You can see how he’s become an object of ridicule in some corners of the Internet, a pilgarlic. He made some headlines a couple of years ago for settling a lawsuit with Hewlett-Packard in which he was asking for half a billion dollars on account of the company causing him “irreparable damage and harm”. Said damage and harm stemmed from a penis-measuring app on Hewlett-Packard’s Palm OS platform that was aptly called “Chubby Checker”. The app asked you to enter a man’s shoe size and it would promptly spit out his dick dimensions. It would be splendid if they made one for IQs.
The satirical video artist Vic Berger has used Chubby as a subject in several of his surreal creations. Chubby’s unique stature as a household name and simultaneously as an almost entirely forgotten figure makes him an ideal choice for this sort of thing. Berger’s videos focus on Chubby’s sometimes too-intense stare, or his exceedingly high self-regard, and also his habit of violating the personal space of the unsuspecting moms and female news reporters for whom he demonstrates the Twist. “Violating their space” is my polite way of saying that he thrusts his pelvis at and into their fundaments while they do his silly dance. In practice, he doesn’t seem so much to dance apart to the beat, but more on top and through.
And speaking of pelvic thrusts, in addition to the three grown children he has with his wife of 50-plus years, he also fathered former WNBA player Mistie Bass in 1983. To his credit, he seems to have been at least somewhat involved (read: financially) with her upbringing, and they apparently have a real father-daughter relationship now that she’s an adult. In comparison to many of his contemporaries — Chuck Berry comes to mind — he comes off as a puritan in this regard. (Chuck’s autobiography is dotted with vivid tales of conquest and his sexual proclivities are the stuff of urban legend, yet he married Toddy Suggs all the way back in 1948 and they remained married until his death.)
A note about Chubby’s marriage to the Dutch Miss World of 1962, Catharina Evans, née Lodder: It’s endured, and that’s probably all that needs to be said about it. They look happy together in the photos on Chubby’s website. But one point: After their wedding in April of 1963, the pastor who officiated the ceremony had to resign from his parish due to his becoming the target of a racial backlash. Indeed, there were protesters outside of the venue and a police presence in case it turned violent. Interracial marriage was legal in New Jersey in 1963, but it was nonetheless fraught with controversy and personal risk. This was still several months before Kennedy’s assassination, the time to which American culture’s obsessive appeals to nostalgia would have us look back longingly. M mind, this was Chubby Checker we’re talking about, the right kind of Negro, a light-skinned, famous black man, the dance-craze kid with good manners and proper bearing. But marrying a white woman? A beauty queen, even? That was a bridge too far for the revanchists, even in the northern state of New Jersey.

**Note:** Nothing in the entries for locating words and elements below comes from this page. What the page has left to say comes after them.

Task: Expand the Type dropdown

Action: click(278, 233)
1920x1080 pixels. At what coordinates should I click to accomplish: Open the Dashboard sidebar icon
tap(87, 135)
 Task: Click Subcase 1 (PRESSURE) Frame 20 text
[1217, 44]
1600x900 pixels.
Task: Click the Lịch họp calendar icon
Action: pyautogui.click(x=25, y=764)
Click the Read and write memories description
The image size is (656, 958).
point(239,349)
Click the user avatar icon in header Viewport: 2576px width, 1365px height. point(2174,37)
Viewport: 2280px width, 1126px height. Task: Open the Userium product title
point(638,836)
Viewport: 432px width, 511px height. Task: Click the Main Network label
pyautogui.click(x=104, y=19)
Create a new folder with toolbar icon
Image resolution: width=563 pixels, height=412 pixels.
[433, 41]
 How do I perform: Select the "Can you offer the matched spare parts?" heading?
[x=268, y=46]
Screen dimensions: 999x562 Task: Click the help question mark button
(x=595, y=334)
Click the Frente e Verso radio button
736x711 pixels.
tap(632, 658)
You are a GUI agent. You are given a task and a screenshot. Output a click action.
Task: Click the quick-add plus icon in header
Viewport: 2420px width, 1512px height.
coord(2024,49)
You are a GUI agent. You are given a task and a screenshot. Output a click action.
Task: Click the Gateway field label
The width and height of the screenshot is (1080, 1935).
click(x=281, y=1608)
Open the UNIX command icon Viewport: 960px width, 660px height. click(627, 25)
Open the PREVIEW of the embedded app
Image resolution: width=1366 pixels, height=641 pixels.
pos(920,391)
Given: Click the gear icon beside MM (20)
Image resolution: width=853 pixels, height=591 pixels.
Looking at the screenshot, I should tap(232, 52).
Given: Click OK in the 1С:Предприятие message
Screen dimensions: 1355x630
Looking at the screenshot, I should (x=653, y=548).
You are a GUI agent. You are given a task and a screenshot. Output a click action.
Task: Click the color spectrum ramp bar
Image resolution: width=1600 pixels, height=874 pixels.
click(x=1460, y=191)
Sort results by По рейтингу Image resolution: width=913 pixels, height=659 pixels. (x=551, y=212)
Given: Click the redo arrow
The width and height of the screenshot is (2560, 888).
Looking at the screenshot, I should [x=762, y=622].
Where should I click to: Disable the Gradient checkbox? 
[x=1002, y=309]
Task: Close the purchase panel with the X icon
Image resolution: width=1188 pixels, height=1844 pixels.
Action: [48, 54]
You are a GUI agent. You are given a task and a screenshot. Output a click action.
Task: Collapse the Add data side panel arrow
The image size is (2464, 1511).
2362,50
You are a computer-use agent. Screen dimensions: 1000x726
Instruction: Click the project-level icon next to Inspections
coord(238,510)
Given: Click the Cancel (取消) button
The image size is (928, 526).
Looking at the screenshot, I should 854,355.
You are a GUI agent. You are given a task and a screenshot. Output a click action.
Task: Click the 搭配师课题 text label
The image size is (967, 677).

Through the course of working on this article, I’ve asked several people about Chubby Checker and whether they could recall what he’s known for. To a person, they were familiar with his name, and there was a general consensus about his being a singer, but very few of them could identify his signature song. This was surprising. Just a bodiless name from a bygone era. One of my coworkers was sure he was long dead. When I asked a friend’s mother about Chubby, she replied, “Didn’t he just die?” Poor Chubby Checker, she had him confused with Chuck Berry.